Fukuoka SoftBank Hawks – No. 015
- Outfielder / Coach
- Born: September 3, 1993 (age 32) Isahaya, Nagasaki, Japan
- Batted: LeftThrew: Right

NPB debut
- September 14, 2016, for the Fukuoka SoftBank Hawks

Last NPB appearance
- October 25, 2021, for the Fukuoka SoftBank Hawks

NPB statistics
- Batting average: .222
- Home runs: 5
- Run batted in: 16
- Stats at Baseball Reference

Teams
- As player Fukuoka SoftBank Hawks (2012–2021); Tohoku Rakuten Golden Eagles (2022); As coach Fukuoka SoftBank Hawks (2024–present);

Career highlights and awards
- As player Japan Series champion (2020); Western League Excellent Player Award (2017); Western League Most Stolen base Leader Award (2016, 2017); As coach Japan Series champion (2025);

= Go Kamamoto =

Japanese baseball player (born 1993)

Go Kamamoto (釜元 豪, Kamamoto Gō) is a Japanese former professional baseball outfielder, and current fourth squad outfield defense and base running coach for the Fukuoka SoftBank Hawks of Nippon Professional Baseball (NPB). He played in NPB for the Hawks and Tohoku Rakuten Golden Eagles.

==Professional career==
===Active player era===
====Fukuoka SoftBank Hawks====
On October 27, 2011, Kamamoto was drafted as a developmental player by the Fukuoka Softbank Hawks in the 2011 Nippon Professional Baseball draft.

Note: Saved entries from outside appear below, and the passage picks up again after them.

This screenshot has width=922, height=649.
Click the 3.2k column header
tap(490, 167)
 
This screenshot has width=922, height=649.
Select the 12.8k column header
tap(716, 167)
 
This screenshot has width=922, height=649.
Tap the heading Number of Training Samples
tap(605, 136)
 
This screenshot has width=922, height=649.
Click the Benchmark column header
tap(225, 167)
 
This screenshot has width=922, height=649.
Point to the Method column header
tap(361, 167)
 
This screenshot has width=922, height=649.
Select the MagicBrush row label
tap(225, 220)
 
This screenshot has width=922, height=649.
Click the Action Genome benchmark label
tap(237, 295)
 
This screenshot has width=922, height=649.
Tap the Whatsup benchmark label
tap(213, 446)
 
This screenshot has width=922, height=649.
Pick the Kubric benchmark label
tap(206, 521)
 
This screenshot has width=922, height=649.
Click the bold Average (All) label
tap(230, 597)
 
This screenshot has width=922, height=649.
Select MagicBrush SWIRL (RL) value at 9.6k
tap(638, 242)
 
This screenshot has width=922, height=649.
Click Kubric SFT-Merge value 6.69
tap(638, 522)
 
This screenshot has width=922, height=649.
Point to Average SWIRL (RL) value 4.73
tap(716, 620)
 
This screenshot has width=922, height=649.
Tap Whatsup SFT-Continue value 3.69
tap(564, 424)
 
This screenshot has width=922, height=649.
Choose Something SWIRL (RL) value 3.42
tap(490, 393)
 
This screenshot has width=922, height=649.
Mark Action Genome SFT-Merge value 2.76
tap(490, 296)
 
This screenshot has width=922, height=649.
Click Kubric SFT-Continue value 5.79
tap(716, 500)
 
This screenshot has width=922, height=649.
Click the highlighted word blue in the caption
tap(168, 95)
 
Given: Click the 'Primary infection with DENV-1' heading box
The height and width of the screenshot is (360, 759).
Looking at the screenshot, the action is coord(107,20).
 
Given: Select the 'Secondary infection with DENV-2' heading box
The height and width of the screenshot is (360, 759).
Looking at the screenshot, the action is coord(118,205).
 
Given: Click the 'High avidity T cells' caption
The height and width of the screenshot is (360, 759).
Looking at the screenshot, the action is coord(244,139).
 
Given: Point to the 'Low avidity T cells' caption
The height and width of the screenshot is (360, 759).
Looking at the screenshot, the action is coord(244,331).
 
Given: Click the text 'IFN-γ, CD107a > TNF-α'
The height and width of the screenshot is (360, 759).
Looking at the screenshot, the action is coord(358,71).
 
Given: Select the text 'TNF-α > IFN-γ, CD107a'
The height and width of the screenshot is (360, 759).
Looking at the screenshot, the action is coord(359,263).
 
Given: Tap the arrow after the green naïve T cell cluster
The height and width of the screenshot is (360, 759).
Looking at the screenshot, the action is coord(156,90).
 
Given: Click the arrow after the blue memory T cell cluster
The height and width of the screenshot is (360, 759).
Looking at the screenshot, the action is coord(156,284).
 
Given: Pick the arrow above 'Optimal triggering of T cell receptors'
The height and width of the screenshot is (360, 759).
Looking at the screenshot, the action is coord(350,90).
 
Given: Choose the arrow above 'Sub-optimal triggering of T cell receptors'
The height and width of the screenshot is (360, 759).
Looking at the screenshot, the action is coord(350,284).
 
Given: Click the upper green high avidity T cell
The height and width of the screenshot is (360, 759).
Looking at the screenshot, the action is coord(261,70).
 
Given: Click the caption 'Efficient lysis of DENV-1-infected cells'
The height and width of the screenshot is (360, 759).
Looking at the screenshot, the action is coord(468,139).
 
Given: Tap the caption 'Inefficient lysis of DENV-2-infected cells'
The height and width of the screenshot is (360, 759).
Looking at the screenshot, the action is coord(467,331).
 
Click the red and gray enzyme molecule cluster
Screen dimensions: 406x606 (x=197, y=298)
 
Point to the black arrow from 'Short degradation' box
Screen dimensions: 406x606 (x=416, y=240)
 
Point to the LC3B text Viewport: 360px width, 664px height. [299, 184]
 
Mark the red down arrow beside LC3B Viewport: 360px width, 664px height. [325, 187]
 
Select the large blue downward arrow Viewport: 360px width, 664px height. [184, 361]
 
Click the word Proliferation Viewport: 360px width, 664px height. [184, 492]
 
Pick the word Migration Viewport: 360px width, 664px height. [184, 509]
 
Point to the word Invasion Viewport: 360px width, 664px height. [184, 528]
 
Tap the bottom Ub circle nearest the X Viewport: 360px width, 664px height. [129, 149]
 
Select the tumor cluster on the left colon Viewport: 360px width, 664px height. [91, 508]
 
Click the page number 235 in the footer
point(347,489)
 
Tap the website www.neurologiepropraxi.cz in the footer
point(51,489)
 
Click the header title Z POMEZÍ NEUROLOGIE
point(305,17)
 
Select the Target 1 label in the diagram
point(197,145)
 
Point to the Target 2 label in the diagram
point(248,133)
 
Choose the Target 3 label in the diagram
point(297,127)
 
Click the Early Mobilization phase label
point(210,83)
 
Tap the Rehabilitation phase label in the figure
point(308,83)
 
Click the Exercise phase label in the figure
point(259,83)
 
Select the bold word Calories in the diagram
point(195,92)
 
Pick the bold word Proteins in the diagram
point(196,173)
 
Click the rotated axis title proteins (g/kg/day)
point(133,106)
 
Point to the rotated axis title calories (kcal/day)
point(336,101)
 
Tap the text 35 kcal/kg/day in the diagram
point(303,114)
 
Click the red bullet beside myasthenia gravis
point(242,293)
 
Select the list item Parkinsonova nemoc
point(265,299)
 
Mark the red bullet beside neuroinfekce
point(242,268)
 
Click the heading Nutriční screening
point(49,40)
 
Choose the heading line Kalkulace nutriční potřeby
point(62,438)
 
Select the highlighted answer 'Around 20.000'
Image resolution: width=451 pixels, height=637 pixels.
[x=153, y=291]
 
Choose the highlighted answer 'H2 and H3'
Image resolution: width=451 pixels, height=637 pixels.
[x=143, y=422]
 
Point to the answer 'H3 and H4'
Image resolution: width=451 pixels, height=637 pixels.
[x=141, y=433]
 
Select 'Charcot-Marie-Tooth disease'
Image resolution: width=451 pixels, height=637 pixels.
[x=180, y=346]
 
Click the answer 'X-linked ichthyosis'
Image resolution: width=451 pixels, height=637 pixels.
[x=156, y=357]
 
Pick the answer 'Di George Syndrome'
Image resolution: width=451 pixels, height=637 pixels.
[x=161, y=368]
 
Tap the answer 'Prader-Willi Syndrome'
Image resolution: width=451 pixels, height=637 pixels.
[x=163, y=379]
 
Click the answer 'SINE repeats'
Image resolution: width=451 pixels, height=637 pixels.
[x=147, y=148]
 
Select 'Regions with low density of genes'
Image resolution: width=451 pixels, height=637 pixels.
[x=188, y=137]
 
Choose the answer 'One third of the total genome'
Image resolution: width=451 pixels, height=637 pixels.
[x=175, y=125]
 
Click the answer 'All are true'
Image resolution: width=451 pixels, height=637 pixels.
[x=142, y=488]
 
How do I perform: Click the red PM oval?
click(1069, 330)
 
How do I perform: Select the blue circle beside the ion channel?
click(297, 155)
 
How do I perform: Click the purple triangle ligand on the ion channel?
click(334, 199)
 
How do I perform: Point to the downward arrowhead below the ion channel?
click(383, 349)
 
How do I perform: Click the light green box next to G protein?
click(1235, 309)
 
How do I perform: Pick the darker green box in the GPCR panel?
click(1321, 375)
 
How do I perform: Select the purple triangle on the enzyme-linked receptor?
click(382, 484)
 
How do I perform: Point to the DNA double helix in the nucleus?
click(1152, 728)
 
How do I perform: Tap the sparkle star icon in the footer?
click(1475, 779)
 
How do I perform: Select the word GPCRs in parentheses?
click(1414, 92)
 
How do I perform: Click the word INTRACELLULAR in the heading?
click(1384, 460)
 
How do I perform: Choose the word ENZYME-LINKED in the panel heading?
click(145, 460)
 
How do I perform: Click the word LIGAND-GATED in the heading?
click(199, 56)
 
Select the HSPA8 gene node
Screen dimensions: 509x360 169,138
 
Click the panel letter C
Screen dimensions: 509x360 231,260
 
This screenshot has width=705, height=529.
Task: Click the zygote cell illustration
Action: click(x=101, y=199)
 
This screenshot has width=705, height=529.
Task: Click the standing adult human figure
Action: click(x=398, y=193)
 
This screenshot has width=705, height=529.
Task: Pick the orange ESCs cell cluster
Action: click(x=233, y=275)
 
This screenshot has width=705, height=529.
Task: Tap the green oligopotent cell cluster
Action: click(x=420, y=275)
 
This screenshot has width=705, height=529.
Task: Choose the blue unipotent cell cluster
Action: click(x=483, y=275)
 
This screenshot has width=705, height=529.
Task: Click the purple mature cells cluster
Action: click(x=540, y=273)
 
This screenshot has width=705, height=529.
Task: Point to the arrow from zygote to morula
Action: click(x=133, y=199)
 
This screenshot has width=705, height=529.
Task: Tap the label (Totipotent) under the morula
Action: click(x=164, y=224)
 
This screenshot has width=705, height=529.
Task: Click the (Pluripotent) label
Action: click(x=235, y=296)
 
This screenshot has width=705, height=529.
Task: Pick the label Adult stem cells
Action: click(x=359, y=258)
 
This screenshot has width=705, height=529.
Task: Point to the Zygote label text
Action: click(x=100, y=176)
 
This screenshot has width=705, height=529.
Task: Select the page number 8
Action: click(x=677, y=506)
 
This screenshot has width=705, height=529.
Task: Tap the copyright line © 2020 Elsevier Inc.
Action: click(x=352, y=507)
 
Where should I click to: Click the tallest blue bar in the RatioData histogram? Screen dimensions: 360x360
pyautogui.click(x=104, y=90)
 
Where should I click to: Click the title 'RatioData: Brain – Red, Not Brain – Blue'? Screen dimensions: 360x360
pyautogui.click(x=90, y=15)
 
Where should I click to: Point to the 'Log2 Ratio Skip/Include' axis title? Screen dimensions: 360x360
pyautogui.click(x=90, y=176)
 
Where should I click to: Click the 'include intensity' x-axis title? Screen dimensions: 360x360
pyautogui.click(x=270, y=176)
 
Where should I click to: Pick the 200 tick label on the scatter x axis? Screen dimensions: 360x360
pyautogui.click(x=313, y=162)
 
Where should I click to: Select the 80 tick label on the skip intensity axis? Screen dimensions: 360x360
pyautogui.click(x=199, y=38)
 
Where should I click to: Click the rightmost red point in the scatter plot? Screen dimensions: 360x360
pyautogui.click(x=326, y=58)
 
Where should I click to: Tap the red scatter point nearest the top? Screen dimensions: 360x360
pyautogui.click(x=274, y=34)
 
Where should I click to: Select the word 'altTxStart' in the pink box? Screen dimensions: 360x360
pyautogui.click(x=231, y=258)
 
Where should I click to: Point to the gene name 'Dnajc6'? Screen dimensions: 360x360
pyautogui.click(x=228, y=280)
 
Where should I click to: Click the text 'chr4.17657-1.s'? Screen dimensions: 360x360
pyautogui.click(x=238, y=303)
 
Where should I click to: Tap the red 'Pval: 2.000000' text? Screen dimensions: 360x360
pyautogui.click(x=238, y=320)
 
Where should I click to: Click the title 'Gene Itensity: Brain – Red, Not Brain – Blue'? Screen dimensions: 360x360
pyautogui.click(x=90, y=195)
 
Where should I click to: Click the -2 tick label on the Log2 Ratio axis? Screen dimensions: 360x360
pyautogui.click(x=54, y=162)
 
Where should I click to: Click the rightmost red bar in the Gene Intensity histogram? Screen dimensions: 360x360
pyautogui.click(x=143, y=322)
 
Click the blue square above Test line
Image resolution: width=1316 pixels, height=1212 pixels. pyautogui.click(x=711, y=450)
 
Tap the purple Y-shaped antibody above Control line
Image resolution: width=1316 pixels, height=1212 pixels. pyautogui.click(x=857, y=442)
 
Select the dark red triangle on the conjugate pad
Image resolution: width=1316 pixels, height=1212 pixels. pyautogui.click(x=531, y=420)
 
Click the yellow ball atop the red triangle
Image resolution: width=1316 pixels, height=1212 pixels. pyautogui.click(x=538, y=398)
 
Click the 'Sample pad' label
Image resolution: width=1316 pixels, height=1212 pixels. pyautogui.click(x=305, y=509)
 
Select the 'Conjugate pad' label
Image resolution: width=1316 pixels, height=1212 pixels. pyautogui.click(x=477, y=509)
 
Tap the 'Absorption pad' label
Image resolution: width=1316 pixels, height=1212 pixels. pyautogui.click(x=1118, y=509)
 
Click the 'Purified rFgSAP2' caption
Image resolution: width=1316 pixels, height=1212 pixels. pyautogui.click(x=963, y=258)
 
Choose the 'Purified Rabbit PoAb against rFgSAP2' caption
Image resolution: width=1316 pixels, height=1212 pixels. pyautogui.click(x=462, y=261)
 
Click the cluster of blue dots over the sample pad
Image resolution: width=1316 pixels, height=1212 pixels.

On June 1, 2012, Kamamoto underwent surgery for a broken left hand.

In 2012 - 2015 season, he played in informal matches against Shikoku Island League Plus's teams and amateur baseball teams, and played in the Western League of NPB's minor leagues.

On July 31, 2015, Kamamoto signed a 6 million yen contract with the Fukuoka SoftBank Hawks as a registered player under control

On September 14, 2016, Kamamoto debuted against the Tohoku Rakuten Golden Eagles. And he was honored with the 2016 Western League Most Stolen base Leader Award.

In 2017 season, Kamamoto played two games in the Pacific League. And he recorded a 26 stolen bases in the Western League and was honored with the 2017 Western League Most Stolen base Leader Award and 2017 Western League Excellent Player Award.

In 2018 season, Kamamoto played 6 games in the Pacific League.

On April 6, 2019, Kamamoto recorded his first hit against Chiba Lotte Marines. On the 7th of the following day, he recorded his first home run.
In the 2019 season, he finished the regular season in 86 games with a batting average of .270, a 4 home runs, a 11 stolen bases.

In 2020 season, Kamamoto finished the regular season in 32 games with a batting average of .192, and a RBI of 2. And he was selected as the Japan Series roster in the 2020 Japan Series.

In 2021 season, Kamamoto finished the regular season in 18 games with a batting average of .500, a RBI of 3. On October 26, the Hawks announced release him.

====Tohoku Rakuten Golden Eagles====
On December 9, 2021, Kamamoto signed with the Tohoku Rakuten Golden Eagles as a developmental player.

In 2022 season, Kamamoto played in 96 games with a batted .259, one home run, and a 26 RBIs in the Eastern League, but the Eagles announced his release on October 19.

===After retirement===
On January 20, 2023, Kamamoto announced his retirement from active player. He has been a team staff member for the Fukuoka SoftBank Hawks since the 2023 season.

On October 31, 2023, kamamoto became the fourth squad outfield defense and base running coach of the Fukuoka Softbank Hawks.